Fat Church: Claiming a Gospel of Fat Liberation

Written by Anastasia Kidd

Respectfully reviewed by A. Cavouras

Book Summary

It was a strange experience picking up a copy of Fat Church: Claiming a Gospel of Fat Liberation; to be honest I wasn’t sure what to expect. I am not a religious person and I have no connection to Christianity other than some negative memories leftover from childhood. In the prologue, the author repeats “Keep Reading”, over and over, an open invitation to learn. What I found between the covers is a book that isn’t about religion, it’s about dissent. On page 5 Anastasia E.B. Kidd says, “Finally, any person with a body is invited to this party. (I hope I bought enough chips.”)

 No matter my faith history, I know I’m in the right place.

Kidd has created a framework for dismantling the harmful aspects of both the Church and Christianity around fat and fat stigma. She went further  and wrote a road map on how to look at a group’s past, their stories, practices and beliefs and rewrite them collaboratively to chart a new path forward. She layers in her own experiences with short memoir pieces, proving over and over that she brings her whole self to this work. As an ordained (minister) in the United Church of Christ she is a powerful person to disrupt anti-fat bias within the faith community.

Pop culture has taught me that standing up to the church is a dangerous thing to do and Kidd takes up the challenge with bravery and intelligent research. Fat Church is unlike any church I have ever heard of and I left the pages of this book inspired.

Some Special Things About This Book

In Chapter 2, Kidd spends a useful number of pages giving great vocabulary lessons: thinspiration, fat, fat panic, fat studies, fatness spectrum, fat liberation,and more, but she goes further to outline how these words intersect with ‘purity,’ ‘temperance,’ ‘moderation.’ Worthy of special mention is how Kidd interacts with the word ob*se. Her spelling robs it of a vowel and its power. 

The author’s dissection of history and her searing social commentary are both impeccably researched. 

Here are a few of my favourite sections: 

On Trouble: Kidd shares the analysis of what trouble fat women are, summarised by the fact that fat women are doubly-problematic. From page 46: “They do not do politics in a way that is befitting womanhood – they are too visible and loud; they are not moral guardians of conservative values; and, their bodies challenge masculine power.” (Reviewer side note: Wow, that’s a team I want to play for!)

Tricky Knot of Homemaking: In chapter five, Kidd explores the historical and deliberate link between homemaking, home economics, women’s magazines, Graham crackers, and diet culture – feminists, this section will make your cauldron boil.


Eve – I can’t say I have given all that much thought in my life, but in Fat Church, Kidd links original sin and women’s bodies where Eve disobeyed authority by taking a big, forbidden bite of that apple.
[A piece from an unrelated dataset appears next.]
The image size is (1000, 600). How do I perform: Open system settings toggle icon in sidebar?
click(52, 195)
From then on women are viewed as  impure and disobedient, with men being given the task of monitoring their purity, and forcing compliance and control over their bodies. A fascinating analysis that plays in with this quote on page 67 that comes from Naomi Wolf: 

“Female fat is the subject of public passion, and women feel guilty about female fat, because we implicitly recognize that under the myth, women’s bodies are not our own but society’s, and that thinness is not a private aesthetic, but hunger, a social concession exacted by the community. A cultural fixation on female thinness is not an obsession about female beauty but an obsession about female obedience.”
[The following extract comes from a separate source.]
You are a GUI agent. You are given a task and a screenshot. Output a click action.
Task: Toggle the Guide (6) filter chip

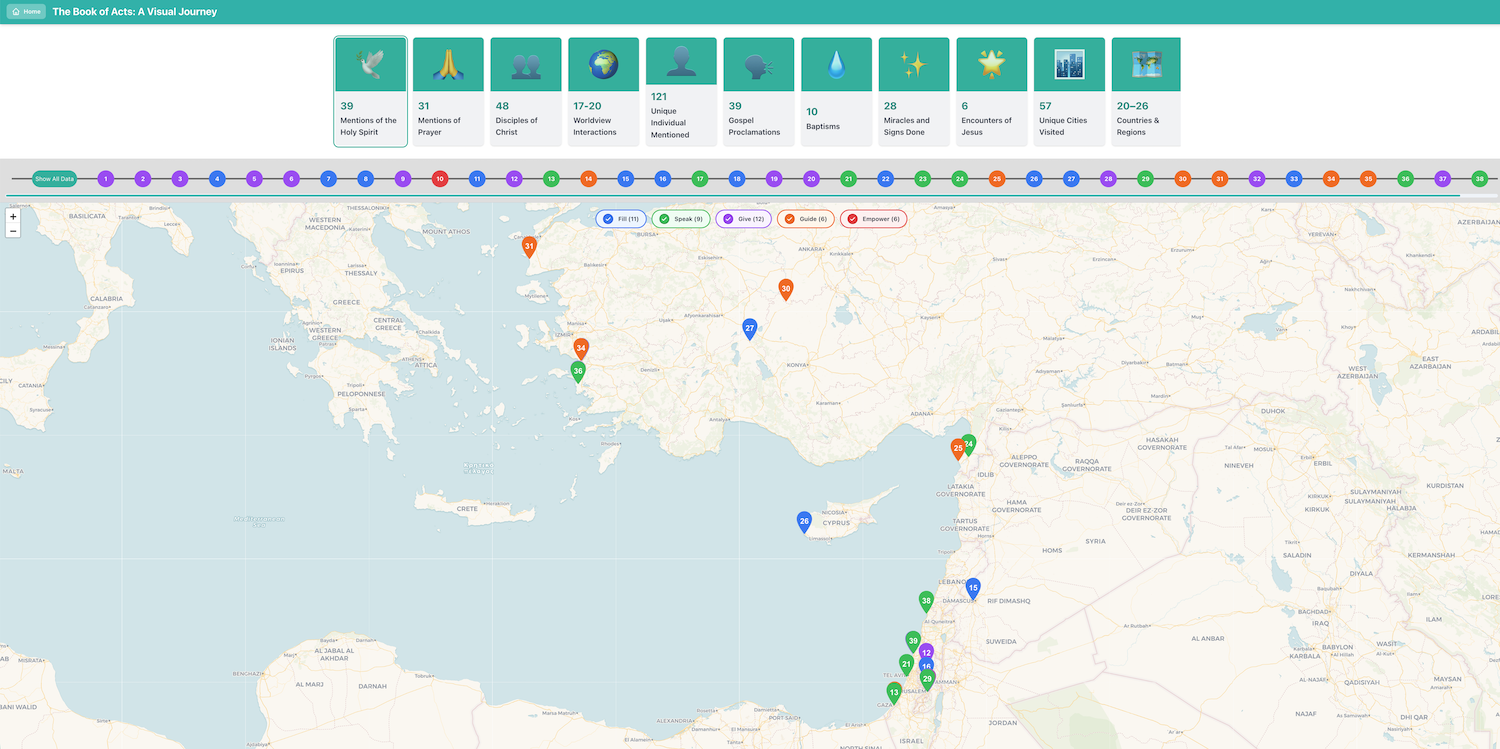click(x=790, y=219)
Validating Lines for Your Heart, Your Mirror, or Your Socials

P. 18

“But the truth is: I am fat, and that is not going to change. Embracing that fact has been a blessing. Through my own learning, I started to recognize that the vast majority of what makes my fatness difficult is societal.”

P. 125

“Say it with me. All people should be allowed to exist, and even provided the opportunity to thrive, without cultural shame - fat people, sick people, disabled people, and people marginalised in any other ways. Say it again. Say it until you believe it. Say it until you believe it applies even to your own fat body, or to the body of the fattest person you’ve ever seen.”

End Note 

The truth is this book wasn’t written for me.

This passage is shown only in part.